◆ **What is being asked**: Take up the Dubai relocation forum thread after its final post and write the next part.

◆ **Excerpt provided**:
****************************************

I know - i have so much to think of! Need to pay this and cancel that & what to do with all my furniture etc! Good luck with your move. Will keep you updated on how things are going on my side.


----------



## Cape Chick (Oct 6, 2009)

arsalan1 said:


> hello there... well the only thing u need to check now are the new rules that have in place... its been about 2 months since i have moved from dubai after 20 good years!
> 
> by rules i mean by the amount of money you make per month, i think to sponsor u need to be earning a minimum salary. In case your visa is from sharjah, then u need to show a tenancy contract as well showing that you can accomodate the person u wish to sponsor.
> 
> ...


Thanks! Do you know how much the minimum salary is in order to sponsor anyone? And could you perhaps expand on the "skin colour" preference you spoke about? Im having a problem with PM's so could you please PM me and we can discuss further?


----------



## mrbig (Sep 10, 2009)

arsalan1 is saying in a nice way that its easier to get a job if you have white skin.


----------



## Cape Chick (Oct 6, 2009)

mrbig said:


> arsalan1 is saying in a nice way that its easier to get a job if you have white skin.


Oh, ok :shocked:


----------



## arsalan1 (Oct 8, 2009)

there you go... mr.big got that cleared!  plz dont get me wrong, i am not saying thats the reason why people from a certain background get better jobs or anything, im just telling u the mindset certain ppl have in dubai... which includes ppl originally from the middle east and the sub continent (pakistan, india and sri lanka).

****************************************

◆ **Given data**:

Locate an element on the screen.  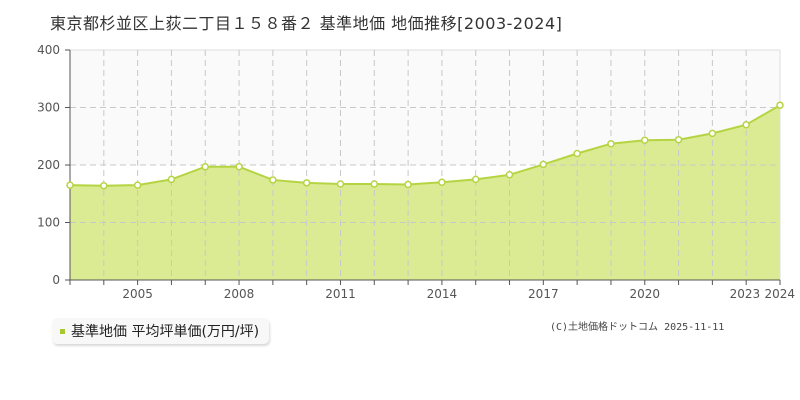
x-tick-label: 2024 is located at coordinates (780, 294).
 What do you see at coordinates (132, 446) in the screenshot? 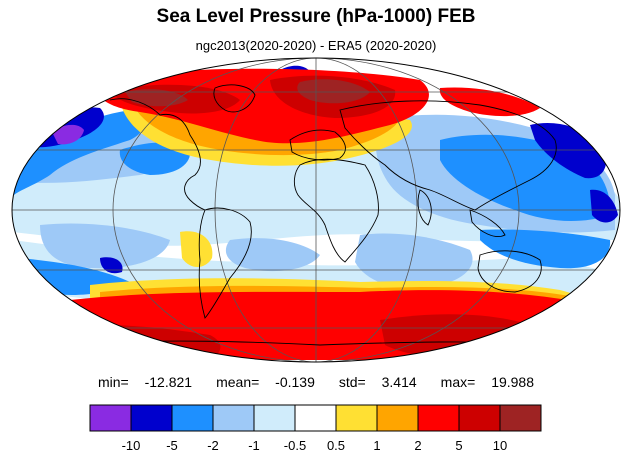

****************************************

◆ **Output for this task**:
to be honest, i cant remember exactly what the minimum salary was... i think for sponsoring your family members (excluding your spouse) it was around 8K+ per month, i think that mite have gone up a lil... not sure... u shud check gulfnews website (they wont let me type it here  ), they have all the latest information, u have to do a lil searching though... good luck!


----------



## Amnesia180 (May 13, 2009)

arsalan1 said:


> to be honest, i cant remember exactly what the minimum salary was... i think for sponsoring your family members (excluding your spouse) it was around 8K+ per month, i think that mite have gone up a lil... not sure... u shud check gulfnews website (they wont let me type it here  ), they have all the latest information, u have to do a lil searching though... good luck!


I think It's actually, 10k. Which is about £1500(GBP) or R17500(ZAR).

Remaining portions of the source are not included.